Sie befinden sich hier: Start |Aktuelles |

- 20.12.18

Kritische Auseinandersetzung mit der Politik Israels als Voraussetzung glaubwürdiger Erziehung und Friedensarbeit

Ute Müller-Heidelberg

Mitteilungen Nr. 237 (3/2018), S. 13

 

(Red.) Der Streit um die Grenze zwischen einer zulässige Kritik an der israelischen Politik und einem unterschwelligen Antisemitismus beschäftigt viele Mitglieder der HU. Johannes Feest hatte durch einen Beitrag in den vorgängen Nr. 220 (4/2017, S. 117ff.) auf die problematischen Einschränkungen der Meinungs- und Versammlungsfreiheit hingewiesen, die mit Verweis auf (vermeintlich) antisemitische Veranstaltungen stattfinden. Das Thema war auch Gegenstand eines Streitgesprächs zwischen Volker Beck und Johannes Feest bei der diesjährigen Mitgliederversammlung (s. Bericht auf S. 2).

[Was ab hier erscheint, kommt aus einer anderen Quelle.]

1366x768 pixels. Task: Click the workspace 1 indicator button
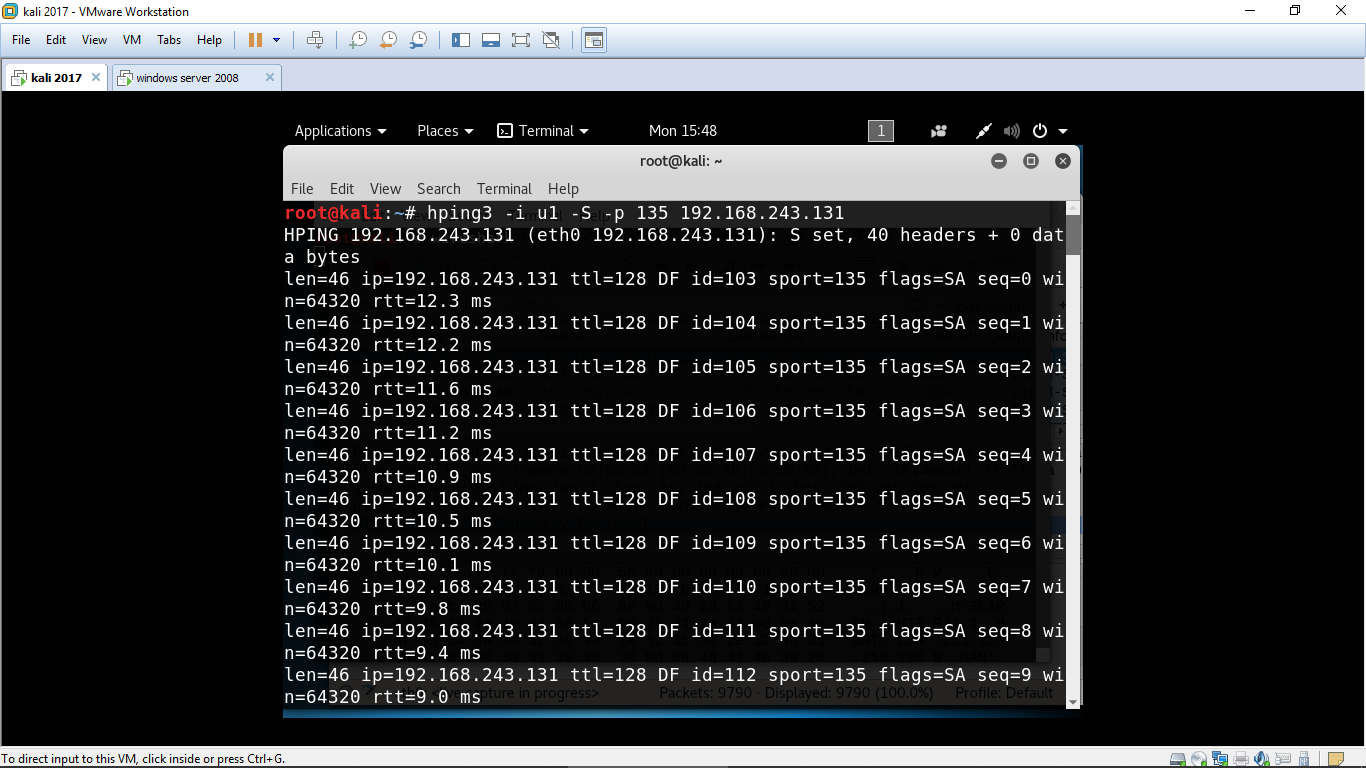point(881,131)
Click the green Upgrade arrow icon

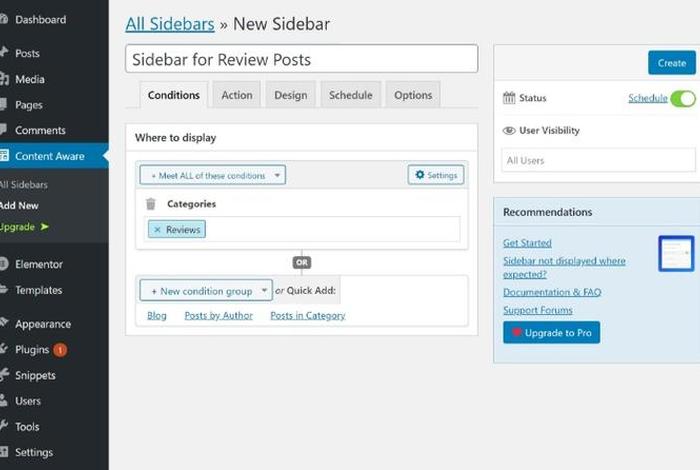(45, 227)
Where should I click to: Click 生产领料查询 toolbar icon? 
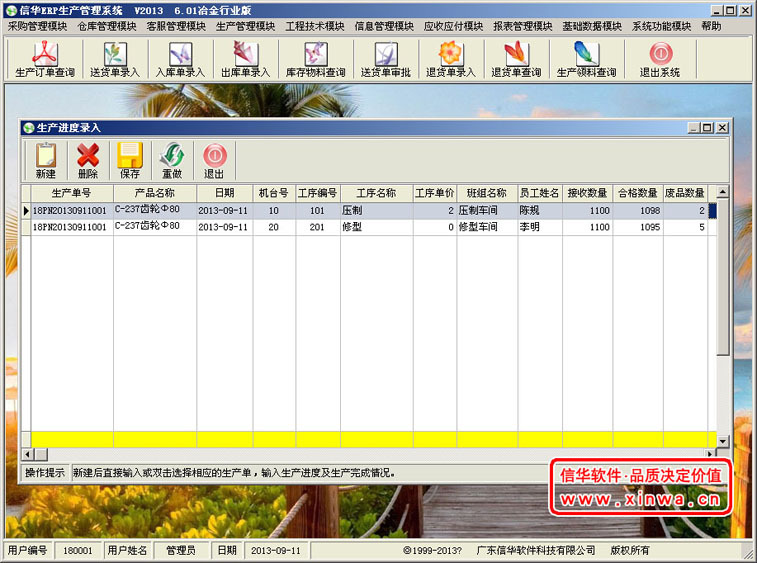(586, 59)
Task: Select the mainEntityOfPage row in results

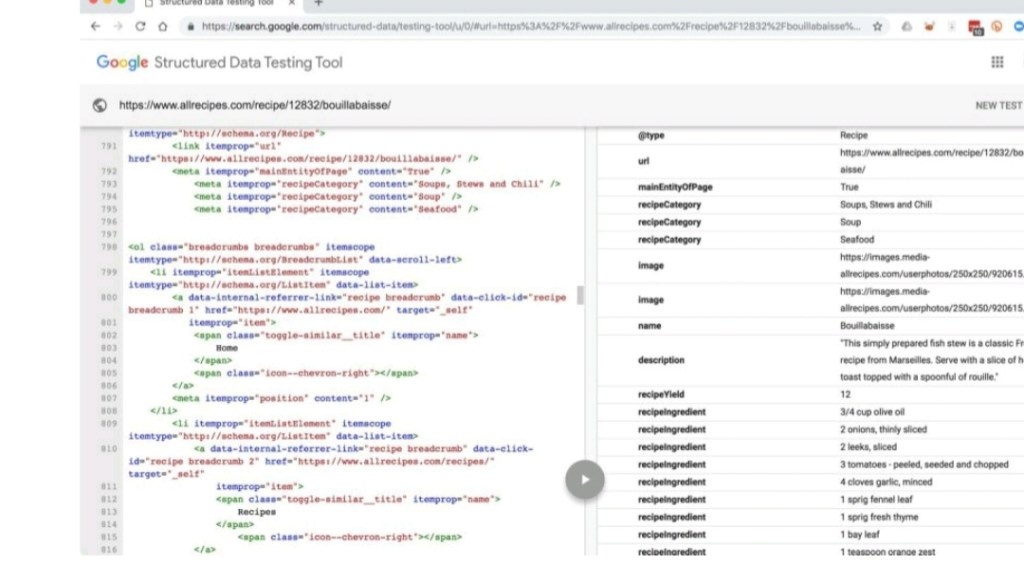Action: (x=810, y=187)
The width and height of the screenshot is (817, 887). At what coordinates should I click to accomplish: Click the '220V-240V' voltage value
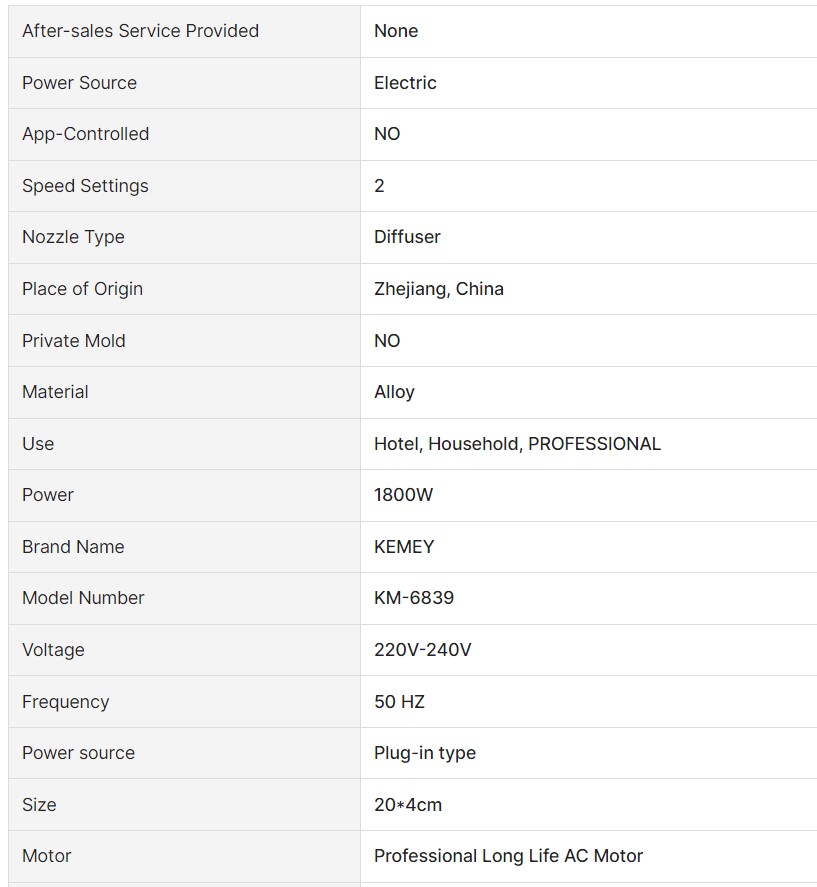[422, 650]
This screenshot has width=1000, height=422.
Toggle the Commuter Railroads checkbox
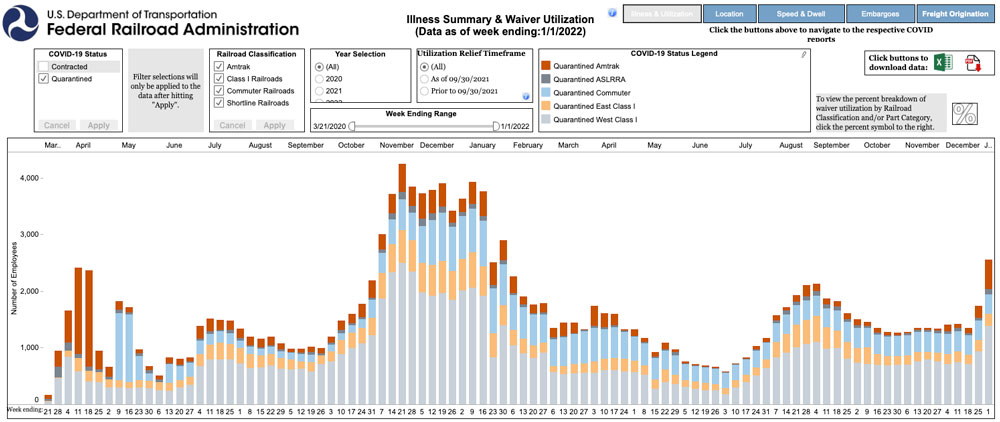pyautogui.click(x=219, y=90)
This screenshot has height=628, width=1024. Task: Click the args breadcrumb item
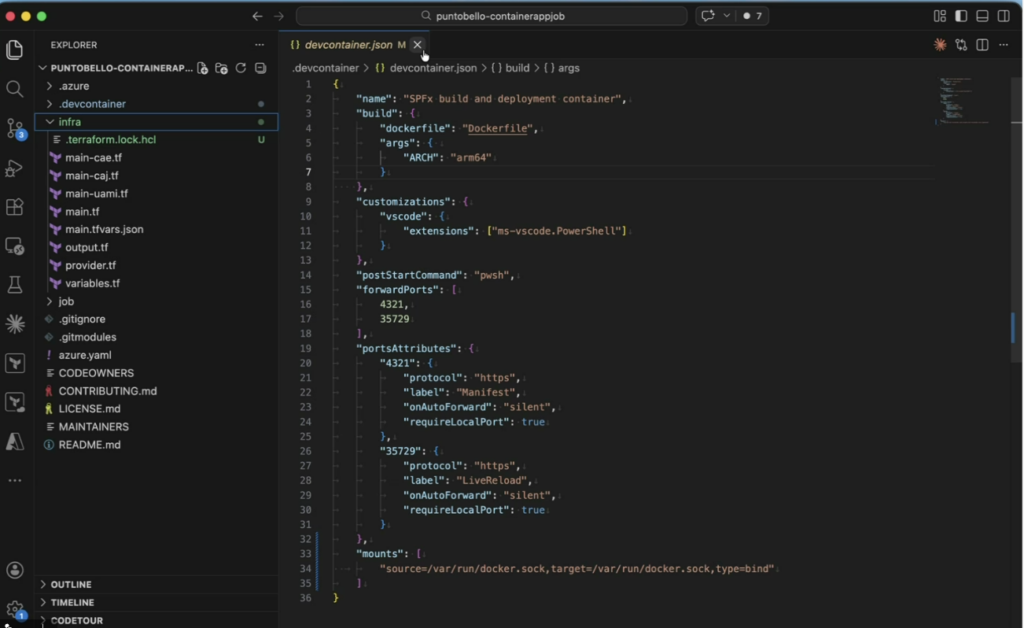point(568,68)
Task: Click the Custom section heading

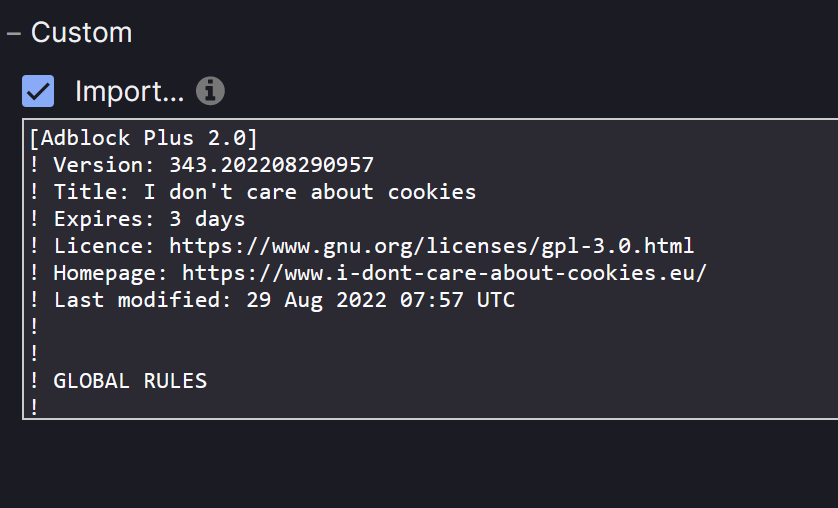Action: point(81,33)
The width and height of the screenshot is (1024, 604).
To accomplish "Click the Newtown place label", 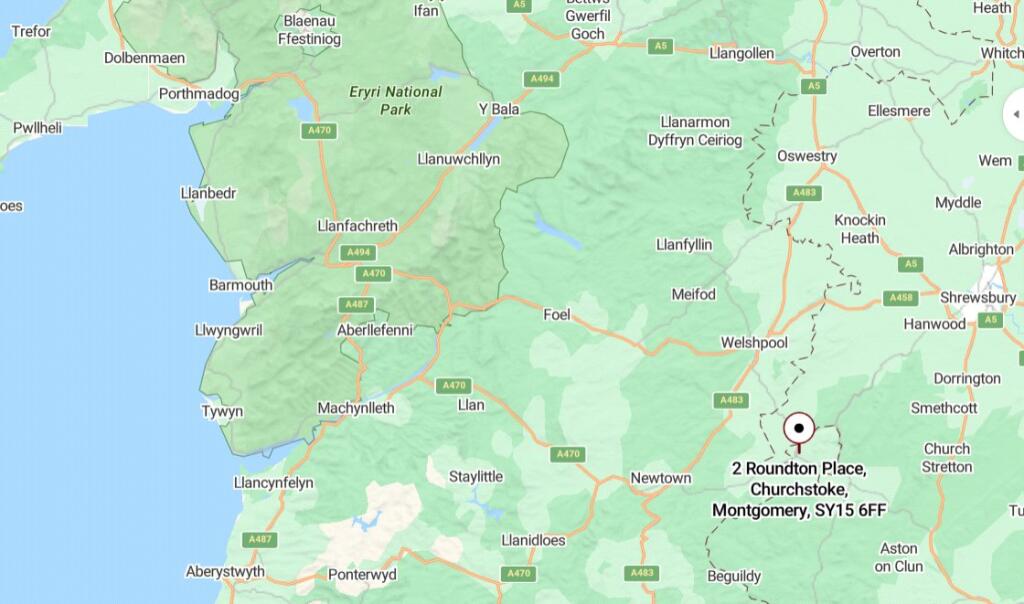I will 660,478.
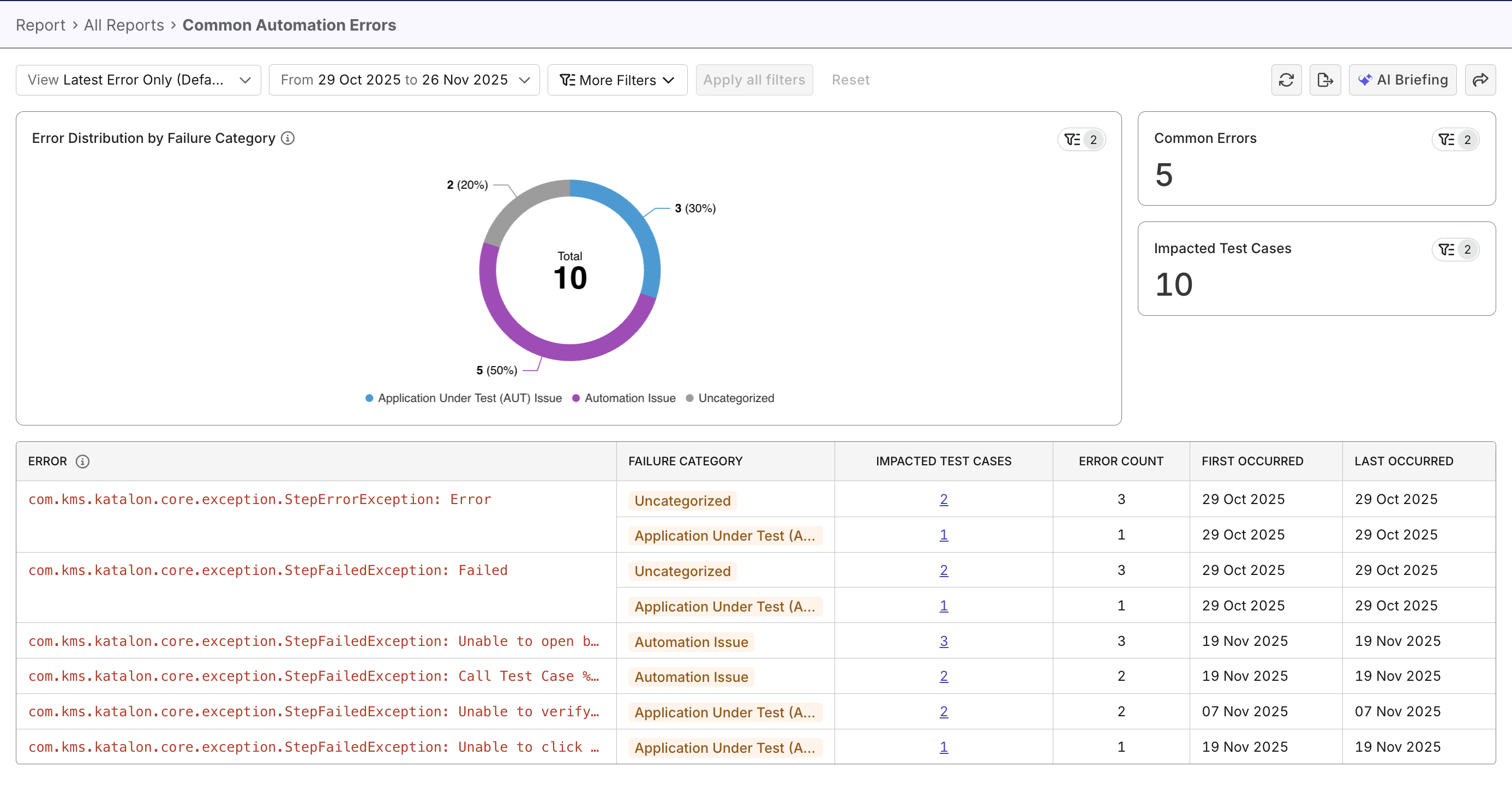Click impacted test cases link showing 3
Image resolution: width=1512 pixels, height=803 pixels.
[943, 641]
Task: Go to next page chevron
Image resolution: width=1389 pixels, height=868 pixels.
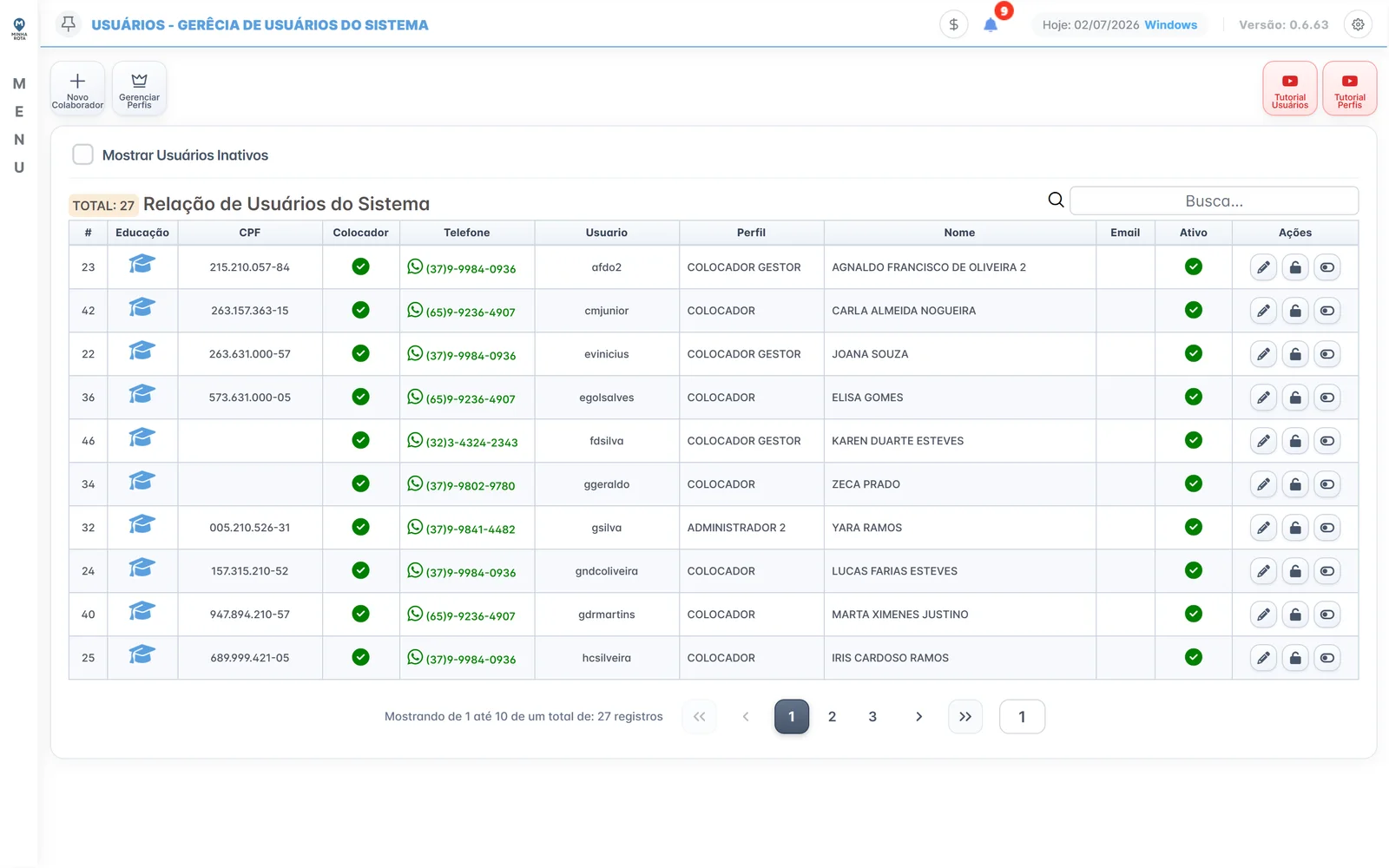Action: pos(918,717)
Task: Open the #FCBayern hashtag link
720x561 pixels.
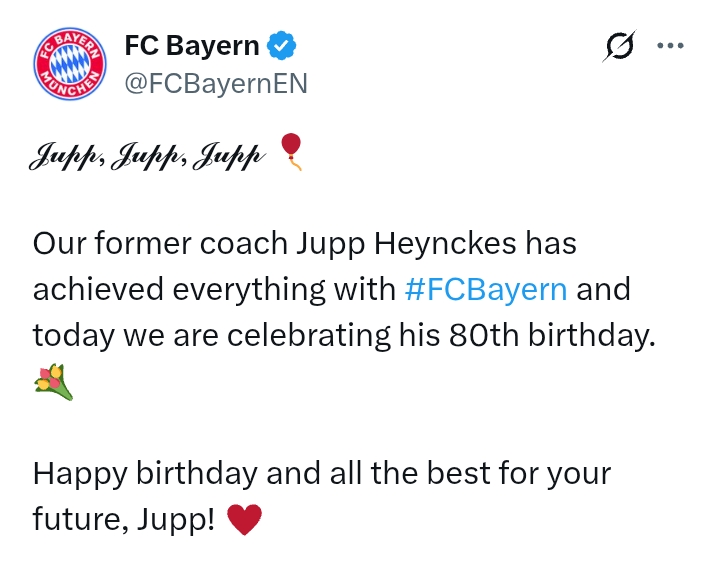Action: tap(487, 290)
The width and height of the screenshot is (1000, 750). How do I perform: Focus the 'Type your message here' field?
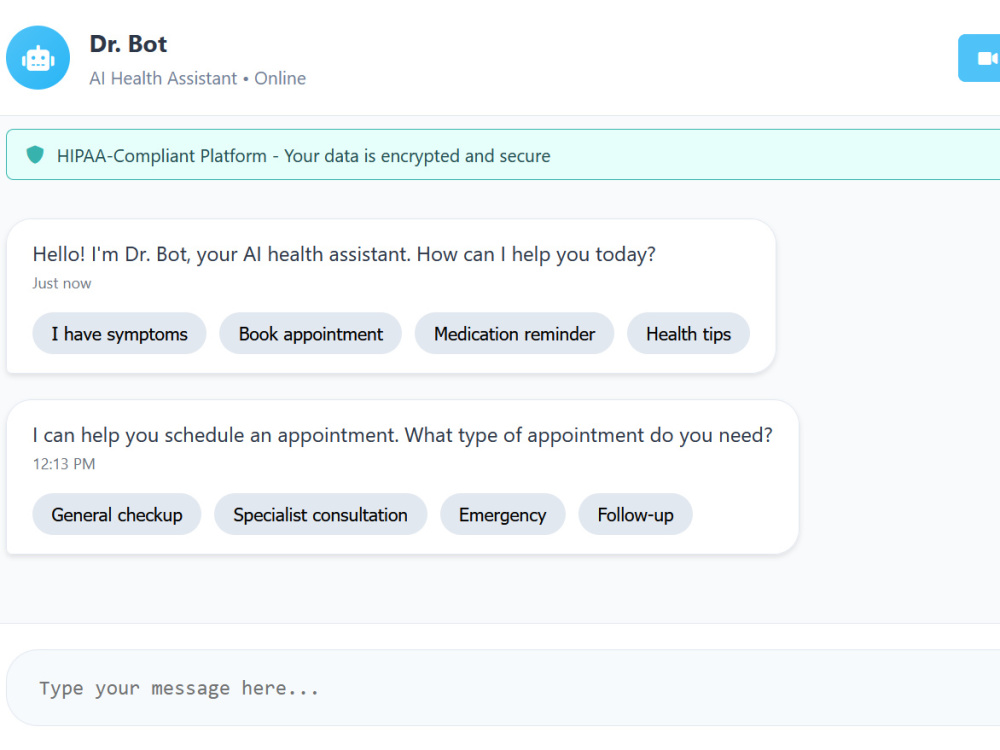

Zu der Frage, welchen Stellenwert eine kritische Auseinandersetzung mit der israelischen Politik in der Schule hat, schickte unser Mitglied Ute Müller-Heidelberg folgenden LeserInnenbrief:

 

Sehr geehrte Damen und Herren,

wir, ein Arbeitskreis ehemaliger Lehrer/Innen der Robert-Bosch-Gesamtschule in Hildesheim, befassen uns zur Zeit mit dem Thema Antisemitismus in Deutschland und seine zunehmende Skandalisierung. Unsere Schule hat sich als UNESCO-Projektschule seit Jahrzehnten in ihrer Verantwortung, die uns insbesondere aus dem Holocaust erwächst, für die Zusammenarbeit mit Israel engagiert.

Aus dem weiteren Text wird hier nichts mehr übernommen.